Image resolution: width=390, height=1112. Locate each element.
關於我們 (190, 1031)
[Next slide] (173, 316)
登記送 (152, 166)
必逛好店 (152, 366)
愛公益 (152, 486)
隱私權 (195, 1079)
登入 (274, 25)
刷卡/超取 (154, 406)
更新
☆ ☆ ☆
## WHAT YOU SHOULD DO
When you answer, set down the entries above precisely as they read.

## ANSWER SPACE
Image resolution: width=390, height=1112. Locate each element.
關於我們 (190, 1031)
[Next slide] (173, 316)
登記送 (152, 166)
必逛好店 (152, 366)
愛公益 (152, 486)
隱私權 (195, 1079)
登入 (274, 25)
刷卡/超取 (154, 406)
更新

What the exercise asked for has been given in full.